Word for word, write out all of the data below.

● Source material
-- Opening Marker --

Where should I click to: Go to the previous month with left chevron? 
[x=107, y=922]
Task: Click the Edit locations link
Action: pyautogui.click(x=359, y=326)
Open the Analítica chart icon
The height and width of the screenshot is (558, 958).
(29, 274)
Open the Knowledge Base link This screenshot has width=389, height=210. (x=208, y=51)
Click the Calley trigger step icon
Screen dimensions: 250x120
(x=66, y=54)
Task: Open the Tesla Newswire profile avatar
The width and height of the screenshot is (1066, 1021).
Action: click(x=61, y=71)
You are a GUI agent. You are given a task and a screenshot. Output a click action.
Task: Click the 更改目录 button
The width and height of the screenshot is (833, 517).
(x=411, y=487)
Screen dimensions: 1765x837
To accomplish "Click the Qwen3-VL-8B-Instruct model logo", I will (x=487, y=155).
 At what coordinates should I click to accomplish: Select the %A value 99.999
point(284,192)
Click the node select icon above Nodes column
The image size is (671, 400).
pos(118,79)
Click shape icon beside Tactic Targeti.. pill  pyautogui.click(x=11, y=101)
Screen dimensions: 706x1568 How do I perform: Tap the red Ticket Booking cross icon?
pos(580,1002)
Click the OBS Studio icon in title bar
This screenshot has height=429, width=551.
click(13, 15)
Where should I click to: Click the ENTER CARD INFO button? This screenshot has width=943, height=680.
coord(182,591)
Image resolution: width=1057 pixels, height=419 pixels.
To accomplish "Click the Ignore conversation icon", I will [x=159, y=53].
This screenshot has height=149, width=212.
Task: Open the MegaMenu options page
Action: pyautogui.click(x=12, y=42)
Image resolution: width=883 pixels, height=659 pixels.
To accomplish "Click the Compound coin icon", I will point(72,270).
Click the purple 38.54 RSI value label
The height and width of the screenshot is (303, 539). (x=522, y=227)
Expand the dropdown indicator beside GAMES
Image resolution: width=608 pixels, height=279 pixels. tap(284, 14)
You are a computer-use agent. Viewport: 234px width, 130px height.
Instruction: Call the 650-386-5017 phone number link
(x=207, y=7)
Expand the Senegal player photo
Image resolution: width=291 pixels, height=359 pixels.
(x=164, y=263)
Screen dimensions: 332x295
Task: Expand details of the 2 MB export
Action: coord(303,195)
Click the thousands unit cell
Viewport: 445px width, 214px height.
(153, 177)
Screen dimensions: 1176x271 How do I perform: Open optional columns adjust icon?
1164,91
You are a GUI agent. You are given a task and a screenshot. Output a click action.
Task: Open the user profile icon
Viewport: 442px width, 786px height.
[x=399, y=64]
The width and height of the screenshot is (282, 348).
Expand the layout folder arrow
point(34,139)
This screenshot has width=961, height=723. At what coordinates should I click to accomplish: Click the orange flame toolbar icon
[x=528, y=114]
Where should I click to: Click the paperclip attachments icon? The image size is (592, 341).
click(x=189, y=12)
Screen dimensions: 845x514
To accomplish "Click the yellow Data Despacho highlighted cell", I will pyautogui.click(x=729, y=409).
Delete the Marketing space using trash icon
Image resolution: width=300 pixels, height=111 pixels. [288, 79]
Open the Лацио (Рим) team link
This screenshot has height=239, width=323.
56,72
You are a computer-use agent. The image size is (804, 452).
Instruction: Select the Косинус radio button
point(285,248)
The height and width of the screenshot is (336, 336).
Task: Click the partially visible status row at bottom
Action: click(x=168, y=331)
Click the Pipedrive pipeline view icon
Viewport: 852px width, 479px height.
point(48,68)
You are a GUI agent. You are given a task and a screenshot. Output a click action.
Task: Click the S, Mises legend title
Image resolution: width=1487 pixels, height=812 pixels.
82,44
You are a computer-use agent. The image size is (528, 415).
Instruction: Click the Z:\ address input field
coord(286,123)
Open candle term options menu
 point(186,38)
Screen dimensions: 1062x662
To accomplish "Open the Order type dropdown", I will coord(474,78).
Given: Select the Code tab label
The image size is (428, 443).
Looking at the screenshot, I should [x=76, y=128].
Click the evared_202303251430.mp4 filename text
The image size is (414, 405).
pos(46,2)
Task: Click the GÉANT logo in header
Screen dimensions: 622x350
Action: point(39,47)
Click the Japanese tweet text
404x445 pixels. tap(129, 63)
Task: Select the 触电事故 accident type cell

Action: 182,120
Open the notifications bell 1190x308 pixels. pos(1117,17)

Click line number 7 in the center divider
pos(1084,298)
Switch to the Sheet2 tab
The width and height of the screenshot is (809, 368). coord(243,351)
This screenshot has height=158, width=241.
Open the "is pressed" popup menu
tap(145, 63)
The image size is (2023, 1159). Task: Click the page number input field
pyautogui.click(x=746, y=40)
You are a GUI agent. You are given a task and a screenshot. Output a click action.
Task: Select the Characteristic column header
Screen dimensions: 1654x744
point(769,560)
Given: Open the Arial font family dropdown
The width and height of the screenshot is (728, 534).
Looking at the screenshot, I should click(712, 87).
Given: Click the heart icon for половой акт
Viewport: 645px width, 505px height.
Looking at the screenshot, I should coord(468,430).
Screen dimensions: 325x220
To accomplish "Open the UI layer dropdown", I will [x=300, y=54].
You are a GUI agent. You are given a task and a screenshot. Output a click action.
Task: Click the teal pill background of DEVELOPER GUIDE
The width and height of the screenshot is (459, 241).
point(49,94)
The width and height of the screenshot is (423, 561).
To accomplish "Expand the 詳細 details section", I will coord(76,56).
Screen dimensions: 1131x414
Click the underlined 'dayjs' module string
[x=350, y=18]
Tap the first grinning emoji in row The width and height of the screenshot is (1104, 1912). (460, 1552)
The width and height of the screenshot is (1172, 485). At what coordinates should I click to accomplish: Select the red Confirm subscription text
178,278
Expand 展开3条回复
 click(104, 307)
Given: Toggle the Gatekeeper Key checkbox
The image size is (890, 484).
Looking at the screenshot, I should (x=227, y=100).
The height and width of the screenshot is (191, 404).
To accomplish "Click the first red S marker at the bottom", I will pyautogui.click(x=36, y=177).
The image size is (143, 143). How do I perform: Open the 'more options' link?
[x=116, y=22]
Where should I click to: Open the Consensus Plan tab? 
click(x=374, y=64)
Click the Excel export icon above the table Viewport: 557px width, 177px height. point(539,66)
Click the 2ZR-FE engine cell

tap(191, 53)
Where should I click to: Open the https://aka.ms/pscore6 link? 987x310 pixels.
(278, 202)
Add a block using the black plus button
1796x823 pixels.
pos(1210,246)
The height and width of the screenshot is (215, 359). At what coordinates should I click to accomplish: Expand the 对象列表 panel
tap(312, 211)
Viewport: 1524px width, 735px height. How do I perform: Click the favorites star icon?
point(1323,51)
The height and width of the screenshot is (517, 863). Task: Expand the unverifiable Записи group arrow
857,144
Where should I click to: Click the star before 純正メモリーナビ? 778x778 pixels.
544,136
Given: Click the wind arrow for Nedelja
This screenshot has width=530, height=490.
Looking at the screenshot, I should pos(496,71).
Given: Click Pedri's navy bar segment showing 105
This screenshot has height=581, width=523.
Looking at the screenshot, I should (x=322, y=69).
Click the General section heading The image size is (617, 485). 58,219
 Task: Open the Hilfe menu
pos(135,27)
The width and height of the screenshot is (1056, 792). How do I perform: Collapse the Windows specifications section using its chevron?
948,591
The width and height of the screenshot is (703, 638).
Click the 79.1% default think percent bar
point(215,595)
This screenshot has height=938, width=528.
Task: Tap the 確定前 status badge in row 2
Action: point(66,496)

-- Closing Marker --

● Answer space
Where should I click to: Go to the previous month with left chevron? 
[x=107, y=922]
Task: Click the Edit locations link
Action: pyautogui.click(x=359, y=326)
Open the Analítica chart icon
The height and width of the screenshot is (558, 958).
(29, 274)
Open the Knowledge Base link This screenshot has width=389, height=210. (x=208, y=51)
Click the Calley trigger step icon
Screen dimensions: 250x120
(x=66, y=54)
Task: Open the Tesla Newswire profile avatar
The width and height of the screenshot is (1066, 1021).
Action: click(x=61, y=71)
You are a GUI agent. You are given a task and a screenshot. Output a click action.
Task: Click the 更改目录 button
The width and height of the screenshot is (833, 517).
(x=411, y=487)
Screen dimensions: 1765x837
To accomplish "Click the Qwen3-VL-8B-Instruct model logo", I will (x=487, y=155).
 At what coordinates should I click to accomplish: Select the %A value 99.999
point(284,192)
Click the node select icon above Nodes column
The image size is (671, 400).
pos(118,79)
Click shape icon beside Tactic Targeti.. pill  pyautogui.click(x=11, y=101)
Screen dimensions: 706x1568 How do I perform: Tap the red Ticket Booking cross icon?
pos(580,1002)
Click the OBS Studio icon in title bar
This screenshot has height=429, width=551.
click(13, 15)
Where should I click to: Click the ENTER CARD INFO button? This screenshot has width=943, height=680.
coord(182,591)
Image resolution: width=1057 pixels, height=419 pixels.
To accomplish "Click the Ignore conversation icon", I will [x=159, y=53].
This screenshot has height=149, width=212.
Task: Open the MegaMenu options page
Action: pyautogui.click(x=12, y=42)
Image resolution: width=883 pixels, height=659 pixels.
To accomplish "Click the Compound coin icon", I will point(72,270).
Click the purple 38.54 RSI value label
The height and width of the screenshot is (303, 539). (x=522, y=227)
Expand the dropdown indicator beside GAMES
Image resolution: width=608 pixels, height=279 pixels. tap(284, 14)
You are a computer-use agent. Viewport: 234px width, 130px height.
Instruction: Call the 650-386-5017 phone number link
(x=207, y=7)
Expand the Senegal player photo
Image resolution: width=291 pixels, height=359 pixels.
(x=164, y=263)
Screen dimensions: 332x295
Task: Expand details of the 2 MB export
Action: coord(303,195)
Click the thousands unit cell
Viewport: 445px width, 214px height.
(153, 177)
Screen dimensions: 1176x271 How do I perform: Open optional columns adjust icon?
1164,91
You are a GUI agent. You are given a task and a screenshot. Output a click action.
Task: Open the user profile icon
Viewport: 442px width, 786px height.
[x=399, y=64]
The width and height of the screenshot is (282, 348).
Expand the layout folder arrow
point(34,139)
This screenshot has width=961, height=723. At what coordinates should I click to accomplish: Click the orange flame toolbar icon
[x=528, y=114]
Where should I click to: Click the paperclip attachments icon? The image size is (592, 341).
click(x=189, y=12)
Screen dimensions: 845x514
To accomplish "Click the yellow Data Despacho highlighted cell", I will pyautogui.click(x=729, y=409).
Delete the Marketing space using trash icon
Image resolution: width=300 pixels, height=111 pixels. [288, 79]
Open the Лацио (Рим) team link
This screenshot has height=239, width=323.
56,72
You are a computer-use agent. The image size is (804, 452).
Instruction: Select the Косинус radio button
point(285,248)
The height and width of the screenshot is (336, 336).
Task: Click the partially visible status row at bottom
Action: click(x=168, y=331)
Click the Pipedrive pipeline view icon
Viewport: 852px width, 479px height.
point(48,68)
You are a GUI agent. You are given a task and a screenshot. Output a click action.
Task: Click the S, Mises legend title
Image resolution: width=1487 pixels, height=812 pixels.
82,44
You are a computer-use agent. The image size is (528, 415).
Instruction: Click the Z:\ address input field
coord(286,123)
Open candle term options menu
 point(186,38)
Screen dimensions: 1062x662
To accomplish "Open the Order type dropdown", I will coord(474,78).
Given: Select the Code tab label
The image size is (428, 443).
Looking at the screenshot, I should [x=76, y=128].
Click the evared_202303251430.mp4 filename text
The image size is (414, 405).
pos(46,2)
Task: Click the GÉANT logo in header
Screen dimensions: 622x350
Action: point(39,47)
Click the Japanese tweet text
404x445 pixels. tap(129, 63)
Task: Select the 触电事故 accident type cell

Action: 182,120
Open the notifications bell 1190x308 pixels. pos(1117,17)

Click line number 7 in the center divider
pos(1084,298)
Switch to the Sheet2 tab
The width and height of the screenshot is (809, 368). coord(243,351)
This screenshot has height=158, width=241.
Open the "is pressed" popup menu
tap(145, 63)
The image size is (2023, 1159). Task: Click the page number input field
pyautogui.click(x=746, y=40)
You are a GUI agent. You are given a task and a screenshot. Output a click action.
Task: Select the Characteristic column header
Screen dimensions: 1654x744
point(769,560)
Given: Open the Arial font family dropdown
The width and height of the screenshot is (728, 534).
Looking at the screenshot, I should click(712, 87).
Given: Click the heart icon for половой акт
Viewport: 645px width, 505px height.
Looking at the screenshot, I should coord(468,430).
Screen dimensions: 325x220
To accomplish "Open the UI layer dropdown", I will [x=300, y=54].
You are a GUI agent. You are given a task and a screenshot. Output a click action.
Task: Click the teal pill background of DEVELOPER GUIDE
The width and height of the screenshot is (459, 241).
point(49,94)
The width and height of the screenshot is (423, 561).
To accomplish "Expand the 詳細 details section", I will coord(76,56).
Screen dimensions: 1131x414
Click the underlined 'dayjs' module string
[x=350, y=18]
Tap the first grinning emoji in row The width and height of the screenshot is (1104, 1912). (460, 1552)
The width and height of the screenshot is (1172, 485). At what coordinates should I click to accomplish: Select the red Confirm subscription text
178,278
Expand 展开3条回复
 click(104, 307)
Given: Toggle the Gatekeeper Key checkbox
The image size is (890, 484).
Looking at the screenshot, I should (x=227, y=100).
The height and width of the screenshot is (191, 404).
To accomplish "Click the first red S marker at the bottom", I will pyautogui.click(x=36, y=177).
The image size is (143, 143). How do I perform: Open the 'more options' link?
[x=116, y=22]
Where should I click to: Open the Consensus Plan tab? 
click(x=374, y=64)
Click the Excel export icon above the table Viewport: 557px width, 177px height. point(539,66)
Click the 2ZR-FE engine cell

tap(191, 53)
Where should I click to: Open the https://aka.ms/pscore6 link? 987x310 pixels.
(278, 202)
Add a block using the black plus button
1796x823 pixels.
pos(1210,246)
The height and width of the screenshot is (215, 359). At what coordinates should I click to accomplish: Expand the 对象列表 panel
tap(312, 211)
Viewport: 1524px width, 735px height. How do I perform: Click the favorites star icon?
point(1323,51)
The height and width of the screenshot is (517, 863). Task: Expand the unverifiable Записи group arrow
857,144
Where should I click to: Click the star before 純正メモリーナビ? 778x778 pixels.
544,136
Given: Click the wind arrow for Nedelja
This screenshot has width=530, height=490.
Looking at the screenshot, I should pos(496,71).
Given: Click Pedri's navy bar segment showing 105
This screenshot has height=581, width=523.
Looking at the screenshot, I should (x=322, y=69).
Click the General section heading The image size is (617, 485). 58,219
 Task: Open the Hilfe menu
pos(135,27)
The width and height of the screenshot is (1056, 792). How do I perform: Collapse the Windows specifications section using its chevron?
948,591
The width and height of the screenshot is (703, 638).
Click the 79.1% default think percent bar
point(215,595)
This screenshot has height=938, width=528.
Task: Tap the 確定前 status badge in row 2
Action: point(66,496)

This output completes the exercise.